Here’s how at Decentro, we made Python Flask API 25x Faster.

How To Make Your Python Flask API 25x Faster

Do you work extensively with Flask & Python? Here’s how we made Python Flask API 25x Faster!

I have been a big user of Flask for a very long time. 

For people unfamiliar with Flask, it is a microframework for web and API development in Python, which is exceptionally lightweight and easy to integrate. However, this in no way implies that it can’t be used for big enterprise projects.

Now let’s say we’ve developed our Flask application, and we are ready to ship this to production (isn’t that every developer’s dream?). Our application is doing well, and we are getting thousands of hits every day on our application (every developer’s 2nd dream). We are happy to see that everything looks hail and hearty in Flask-land.

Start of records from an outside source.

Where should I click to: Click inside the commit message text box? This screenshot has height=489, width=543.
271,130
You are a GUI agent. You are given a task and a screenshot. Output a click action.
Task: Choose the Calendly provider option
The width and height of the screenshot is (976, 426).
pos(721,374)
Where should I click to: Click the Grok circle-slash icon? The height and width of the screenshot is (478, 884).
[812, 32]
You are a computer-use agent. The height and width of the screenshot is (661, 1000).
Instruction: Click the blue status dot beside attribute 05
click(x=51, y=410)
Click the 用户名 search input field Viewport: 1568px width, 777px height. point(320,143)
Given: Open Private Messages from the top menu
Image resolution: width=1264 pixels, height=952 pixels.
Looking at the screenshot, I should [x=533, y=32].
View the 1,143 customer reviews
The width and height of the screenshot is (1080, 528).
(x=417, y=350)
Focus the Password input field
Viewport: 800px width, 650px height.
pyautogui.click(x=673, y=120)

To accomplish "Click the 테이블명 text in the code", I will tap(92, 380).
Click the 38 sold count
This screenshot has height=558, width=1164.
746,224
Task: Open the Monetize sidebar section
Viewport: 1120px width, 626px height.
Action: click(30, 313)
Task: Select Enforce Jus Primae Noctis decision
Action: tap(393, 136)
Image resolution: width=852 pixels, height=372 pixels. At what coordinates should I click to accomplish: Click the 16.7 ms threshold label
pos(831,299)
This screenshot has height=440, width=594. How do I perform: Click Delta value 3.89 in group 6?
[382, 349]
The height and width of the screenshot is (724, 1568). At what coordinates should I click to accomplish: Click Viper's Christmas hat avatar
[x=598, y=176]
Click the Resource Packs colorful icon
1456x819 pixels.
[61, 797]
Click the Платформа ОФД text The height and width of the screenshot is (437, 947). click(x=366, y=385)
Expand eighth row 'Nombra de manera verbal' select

One fine day, you trigger an API hosted on your application and realize that it takes 3 to 4 seconds per API hit. You go ahead and blame the traffic and go about your day making your espresso and eating your avocado toast. You then come back to the seat and make another couple of hits, and even they take 3 to 4 seconds. 

You keep your espresso down and think, “Hmmm…Something bad is brewing…” (pun definitely intended).

This very situation happened to me when our product manager came to me showing APIs that took 3-4 seconds, and I shrugged it off by saying it must be the traffic on the application. But then there was some merit to him pointing out, “Whatever might be the case, why should the customers suffer?”

The solutioning began, but you must know the root cause to get there. A detailed Root Cause Analysis (RCA) is required.

API Profiling

This is where API profiling comes in. Profiling helps identify bottlenecks choke points and find out code that can be optimized. Since I was using Flask, I used the profiler that came bundled with Werkzeug (Flask’s development server).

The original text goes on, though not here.